Y caminando a la altura del militar, se dejó guiar por éste.
—¡Ahí lo tienen! —exclamó el mayor, señalando un edificio de dos pisos que se veía construido recientemente—. Reno Hotel es lo mejor de Boulder City.
El mayor en persona, dando muestras de una actividad casi febril, se encargó de que les dieran habitaciones y de que dispusieran el alojamiento de sus monturas en la caballeriza del establecimiento.
Luego, cuando Ruth se hubo retirado a su aposento, el militar se encaró con Frankie.
—Mi verdadero nombre, es Charles Worth —dijo.
—Ya le di el mío, mayor.
Enarcó las cejas el militar.
—¡Ah, sí! Mi memoria es fatal... Cooper, ¿dijo usted Frankie Cooper?
Asintió su interlocutor en silencio.
—Recuerdo que una vez —musitó el mayor, mordiéndose el labio inferior—, ¿dónde fue? ¡Ya recuerdo! Nebraska..., eso fue en Nebraska.
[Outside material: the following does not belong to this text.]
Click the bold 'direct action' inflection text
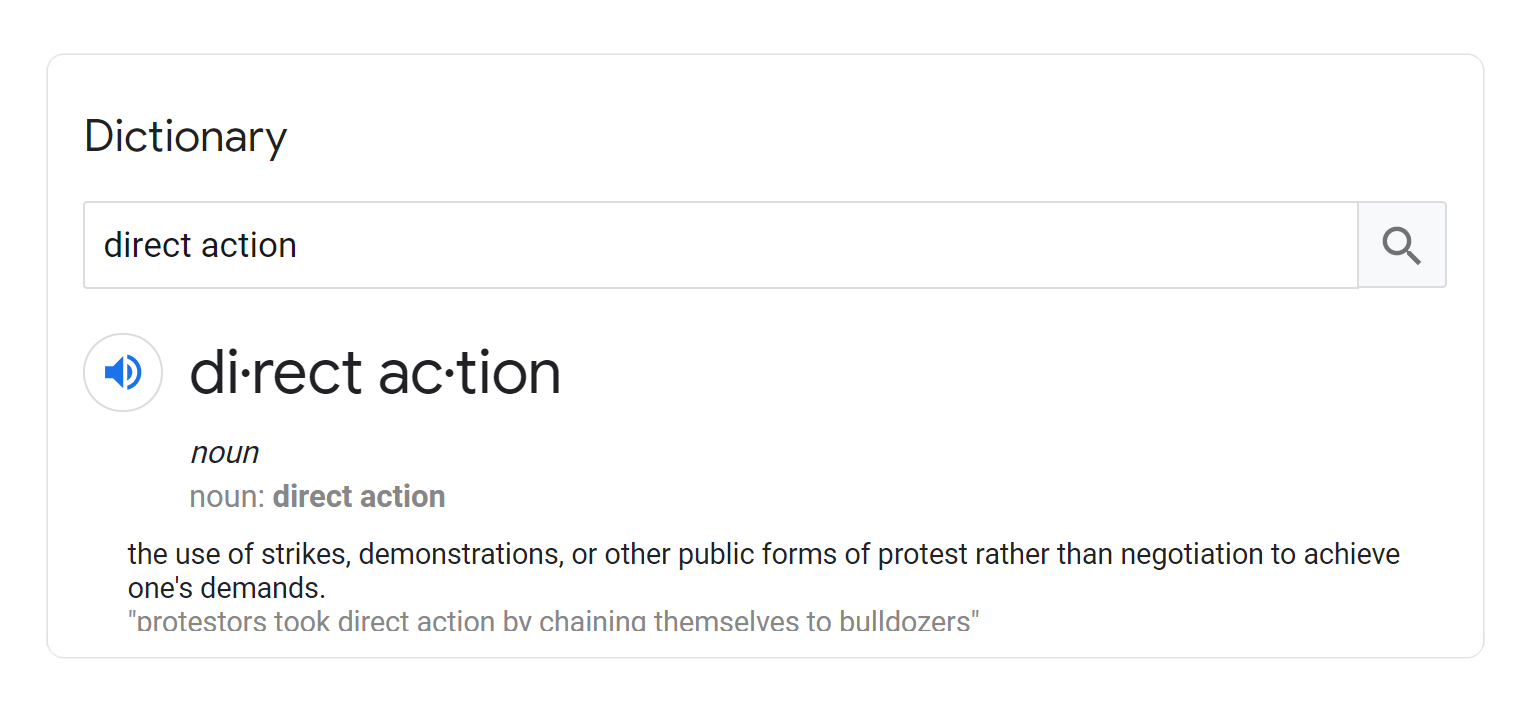This screenshot has width=1531, height=712. point(359,497)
Y sería capaz de asegurar que en 1868. Sí, eso es, pocos meses después de que aquel territorio se anexionara a la Unión. Yo estaba acampado con mis hombres cerca de la divisoria que separa los Estados de Wyoming, Colorado y Nebraska, cuando aparecieron tres o cuatro jinetes que parecían proceder de Colorado. De Sterling exactamente, me dijo el jefe del grupo. Un tipo alto que traía en el pecho una estrella de sheriff. Vamos a ver, vamos a ver... ¡qué memoria la mía!
—¿Quiere que le ayude a recordar, mayor Worth?
—¿De veras?
Una fría sonrisa se extendió por los labios del muchacho.
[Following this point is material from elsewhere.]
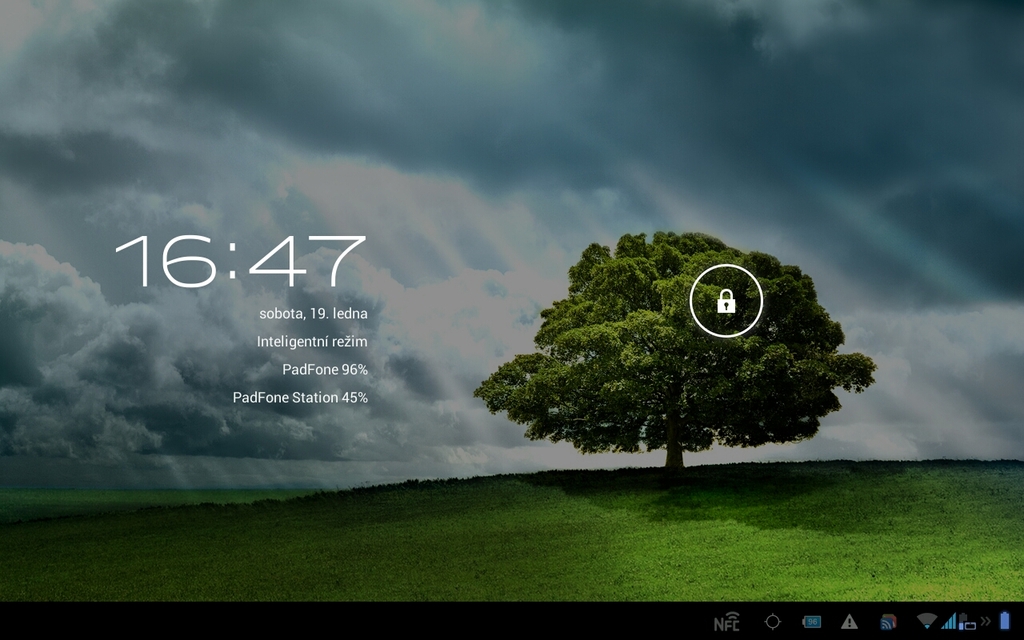Tap the empty left side of system bar
The image size is (1024, 640).
point(300,621)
—El hombre que traía la estrella de sheriff se llamaba Dick Riley. El y los que le acompañaban, seguían las huellas de un individuo apellidado Cooper, al que se le buscaba por asesinato. Por matar en una calle oscura de Sterling, a un viejo minero desarmado.
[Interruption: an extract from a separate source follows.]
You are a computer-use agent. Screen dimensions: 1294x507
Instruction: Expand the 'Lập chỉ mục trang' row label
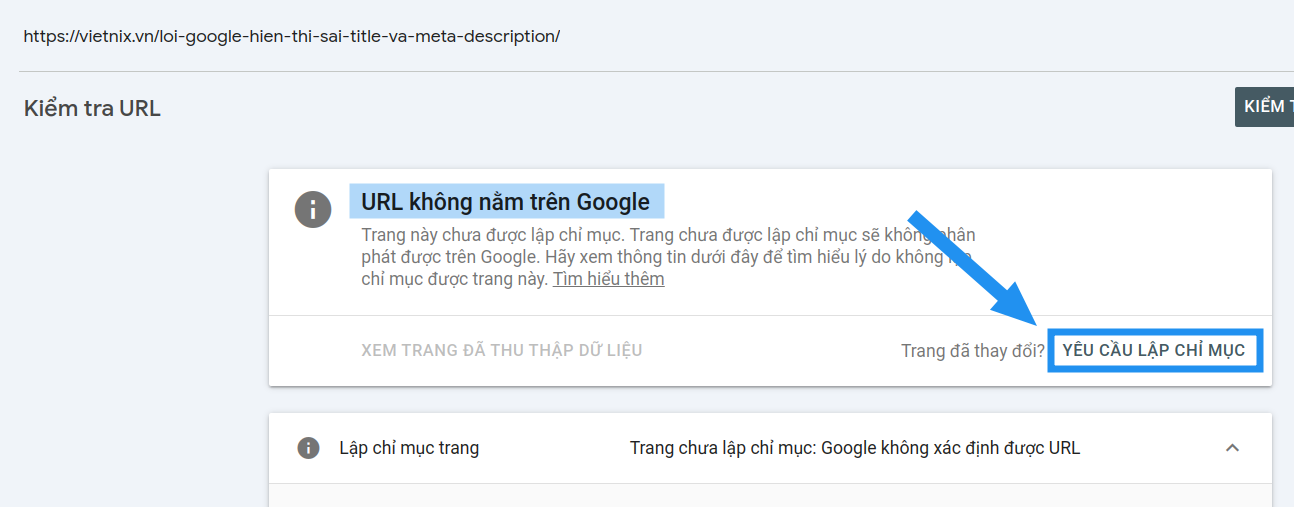[x=409, y=448]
—¡Asombroso! —exclamó Charles Worth—. ¿También usted se tropezó con ellos?
—No. Yo hice lo posible porque ellos no se tropezaran conmigo. No era justo que me ahorcaran por culpa de quienes me habían convertido en un asesino, después de ultrajar a mi hermana y robarme las tierras que fueron de mis padres.
Charles Worth —mayor «Cáñamo»—, dejó vagar sus ojos sonrientes por el vestíbulo del Reno Hotel.
Y, de repente, disparó una pregunta:
—¿A quién ha venido a matar en Boulder City?
—A Richard Stone.
—¿Stone? —se sorprendió muy de veras el militar—. El copropietario de la Continental, ¿no?
—El mismo.
—¿Por qué?
—Porque él es uno de los tres hombres que me hundieron en la desgracia.
—¿Por qué?
—Por unas malditas minas de cobre.
—Explíqueme eso con amplitud de detalles, Cooper.
—¿Nos sentamos, mayor?
—¿Por qué no? Si la historia es larga, pongámonos cómodos.
Lo era.
Y el mayor Charles Worth la escuchó con la misma atención que la escucharan, en un saloon de Winslow, llamado As de Trébol, dos muchachos valerosos.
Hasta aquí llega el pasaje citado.